═════ Selected text
But as Covid-19 surfaced at the end of 2019 and reached India by early 2020, New Delhi declared a complete lockdown, initially until April 14, which has been extended twice until May 17 in an effort to break the chain of infection.

That left the touring groups unable to finish the season. Now they are not sure whether they can start the new season on time. Moreover, even if they prepare the delayed productions there is no assurance that there will be audiences given the widening effect of the virus. 

Theatergoers in Assam today support over 40 such active groups. Each group comprises more than 150 performers and other workers. On average, a group performs two evening shows a day. After two to three days of performances at a particular location, the groups move to the next town to start again, with the schedule planned in advance with local organizers.

More than 1,500 people can be crammed into a venue enjoy a play, with ticket costs ranging from Rs150 to 500 per person.  The owner normally charges Rs100,000 per show from the organizing committees across Assam.
══════════
═════ Extracted information
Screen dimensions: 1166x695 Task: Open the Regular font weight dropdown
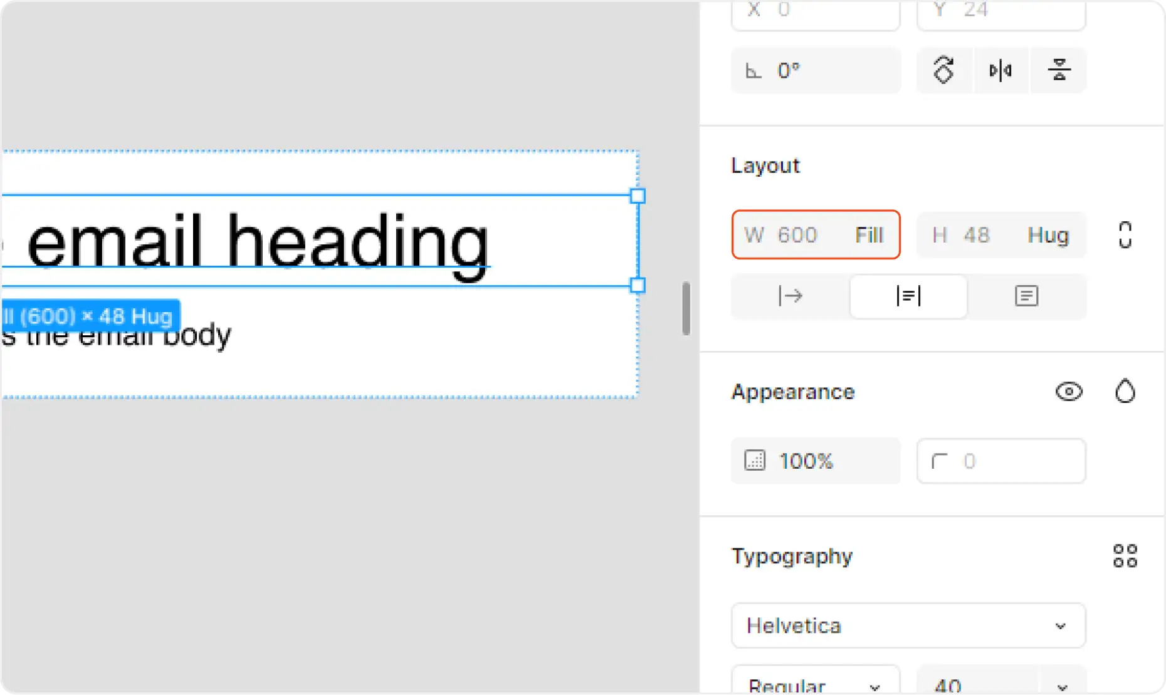(815, 685)
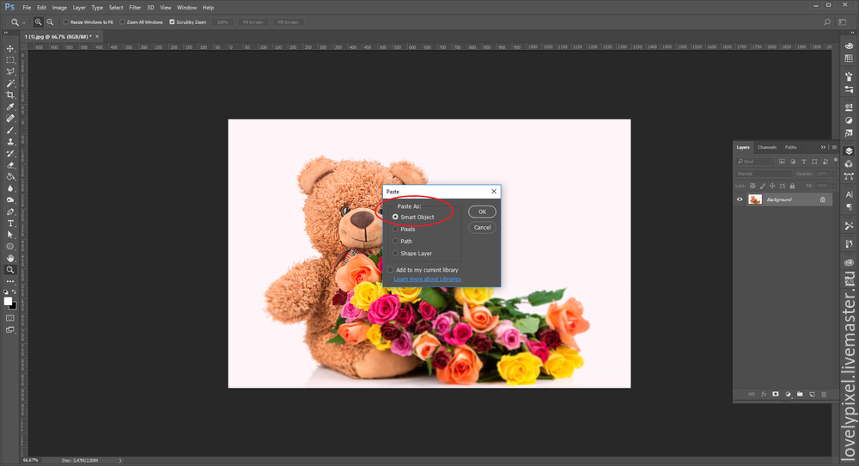This screenshot has width=859, height=466.
Task: Select the Hand tool
Action: tap(10, 258)
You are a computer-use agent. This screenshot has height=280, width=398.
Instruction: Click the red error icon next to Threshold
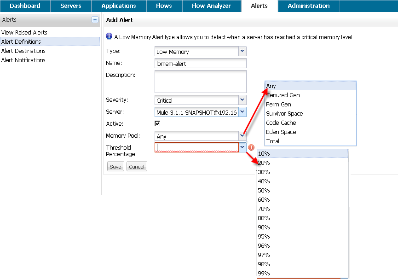click(251, 147)
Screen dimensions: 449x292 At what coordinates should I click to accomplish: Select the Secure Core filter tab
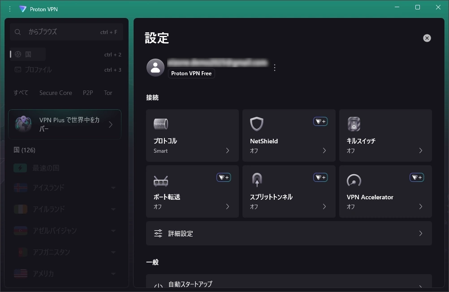(x=56, y=93)
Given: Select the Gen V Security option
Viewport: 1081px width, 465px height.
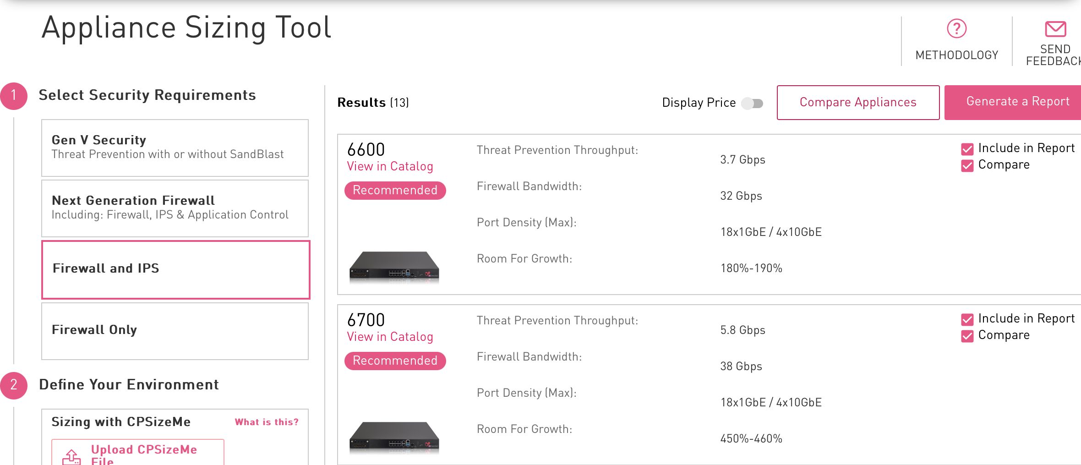Looking at the screenshot, I should (x=175, y=148).
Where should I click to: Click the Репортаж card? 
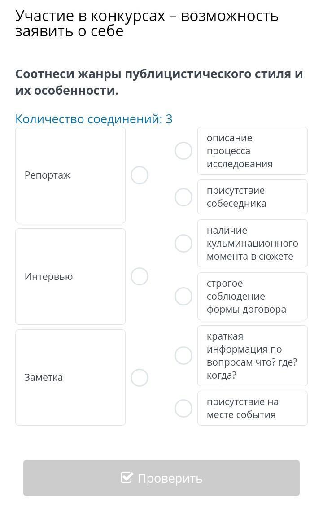tap(70, 175)

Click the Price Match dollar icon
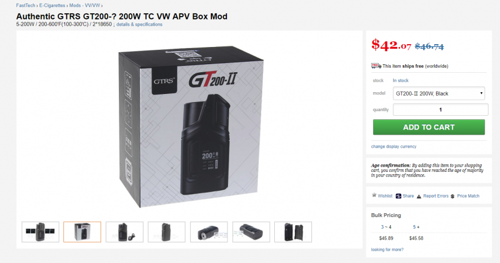[453, 196]
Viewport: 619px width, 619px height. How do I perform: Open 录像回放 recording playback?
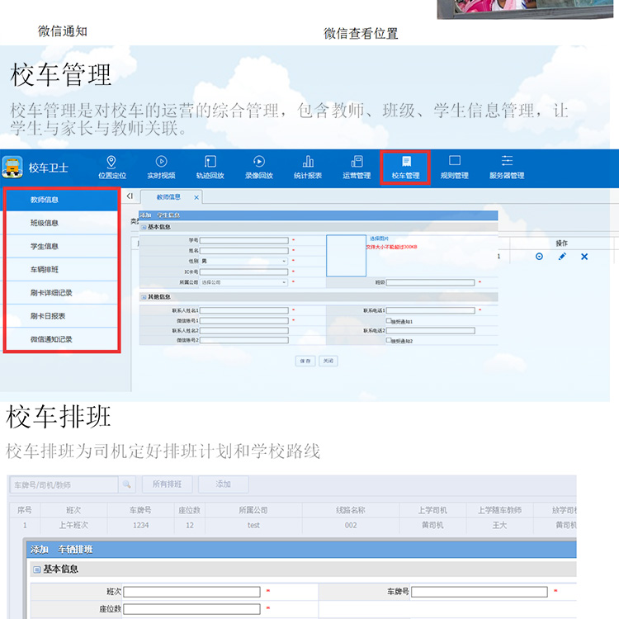[x=258, y=163]

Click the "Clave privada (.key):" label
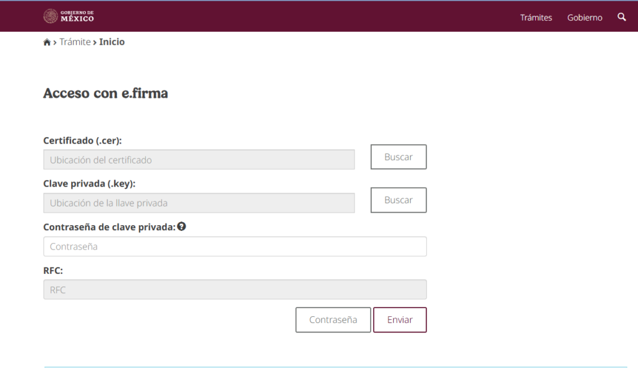click(89, 183)
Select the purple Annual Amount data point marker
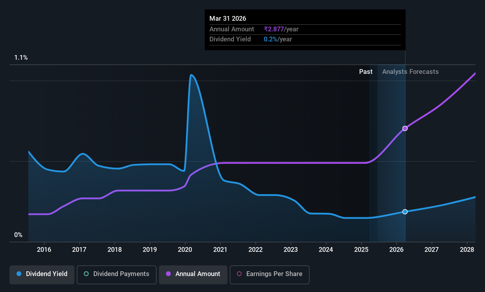The width and height of the screenshot is (485, 292). [405, 128]
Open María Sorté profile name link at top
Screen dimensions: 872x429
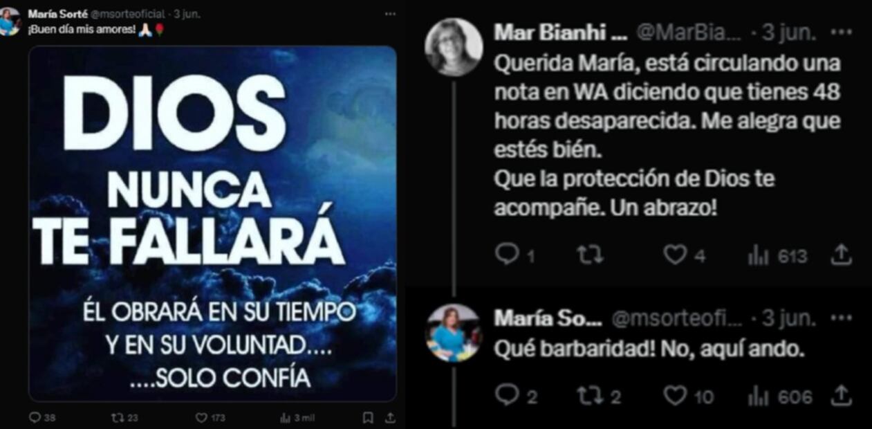[58, 13]
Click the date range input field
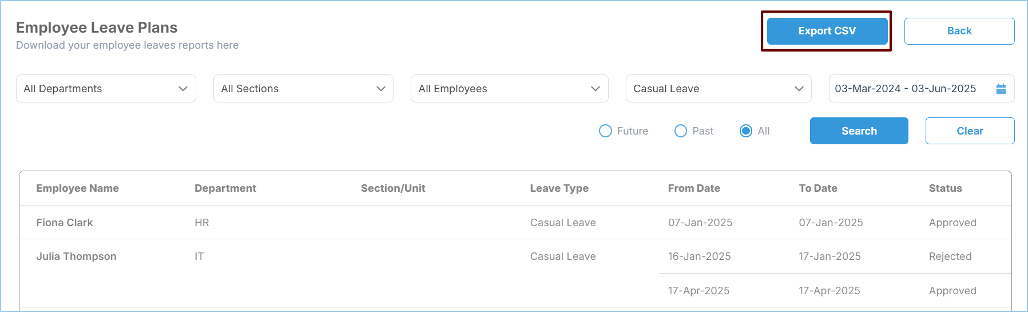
══════════
**About this exercise:** Output the part of the passage on Assam's touring theater groups between "But as Covid-19" and "of the virus.", inclusive, copied word for word. The records have no connection to the passage on Assam's touring theater groups.

**Your solution:**
But as Covid-19 surfaced at the end of 2019 and reached India by early 2020, New Delhi declared a complete lockdown, initially until April 14, which has been extended twice until May 17 in an effort to break the chain of infection.

That left the touring groups unable to finish the season. Now they are not sure whether they can start the new season on time. Moreover, even if they prepare the delayed productions there is no assurance that there will be audiences given the widening effect of the virus.